List iteration is still faster. One reason could be that the list iteration function does not read the head of the list from memory. A fairer benchmark would be to, for example, use functions that calculate the sum of all elements.

To explain why the new iteration function is faster, I will translate the example to Erlang:

-module(bench).
-export([tuple_iter/3, tuple_iter_guarded/1]).

tuple_iter(_Tuple, Size, Size) ->
    ok;
tuple_iter(Tuple, Size, Index) ->
    _ = element(Index + 1, Tuple),
    tuple_iter(Tuple, Size, Index + 1).

tuple_iter_guarded(Tuple) ->
    tuple_iter_guarded(Tuple, tuple_size(Tuple), 0).

tuple_iter_guarded(_Tuple, Size, Size) ->
    ok;
tuple_iter_guarded(Tuple, Size, Index) ->
    _ = element(Index + 1, Tuple),
    tuple_iter_guarded(Tuple, Size, Index + 1).

Those function are my own translation of the elixir code.

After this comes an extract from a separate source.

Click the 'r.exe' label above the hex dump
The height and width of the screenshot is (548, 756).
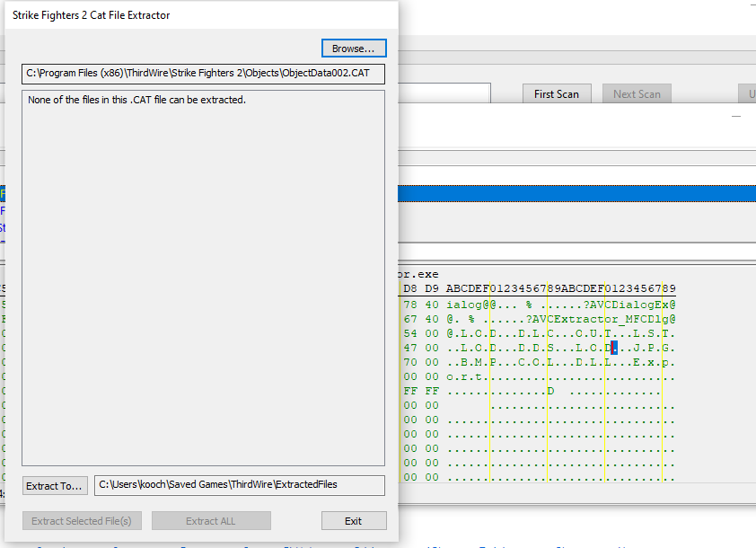[x=417, y=274]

I haven’t checked, by I expect the Erlang code generated by the elixir compiler to be very similar or identical to this code. Note that those functions are not idiomatic Erlang code.

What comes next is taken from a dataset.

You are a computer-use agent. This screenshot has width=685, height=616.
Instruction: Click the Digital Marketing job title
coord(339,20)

By running erlperf, we can confirm that the tuple_iter_guarded/1 is the faster than tuple_iter/3:

erlperf --init_runner_all 'list_to_tuple(lists:seq(1, 50000)).' 'r(T) -> bench:tuple_iter(T, tuple_size(T), 0).' 'r(T) -> bench:tuple_iter_guarded(T).'
Code                                                   ||        QPS       Time   Rel
r(T) -> bench:tuple_iter_guarded(T).                    1      10035   99681 ns  100%
r(T) -> bench:tuple_iter(T, tuple_size(T), 0).          1       8615     116 us   86%

Now let’s dig into why tuple_iter/3 is slower. In the first clause the second and third arguments are compared. Since tuple_iter/3 is an exported function, the compiler can know nothing about the type of the arguments, and will therefore not emit any type information for the arguments. Here is the BEAM code:

    {test,is_eq_exact,{f,3},[{x,2},{x,1}]}.

Without type information, the JIT will emit code that can handle all possible terms:

# is_eq_exact_fss
    cmp x27, x26
    b.eq L20
    orr x14, x27, x26
    and x14, x14, 3
    cmp x14, 3
    b.eq @label_3-0
    mov x0, x27
    mov x1, x26
    stp x15, x16, [x19, 160]
    bl L23
    ldp x15, x16, [x19, 160]
    cbz w0, @label_3-0
L20:

This code is for AArch64 (ARM64). The important thing here is not to understand what these instructions do, but how many instructions there are.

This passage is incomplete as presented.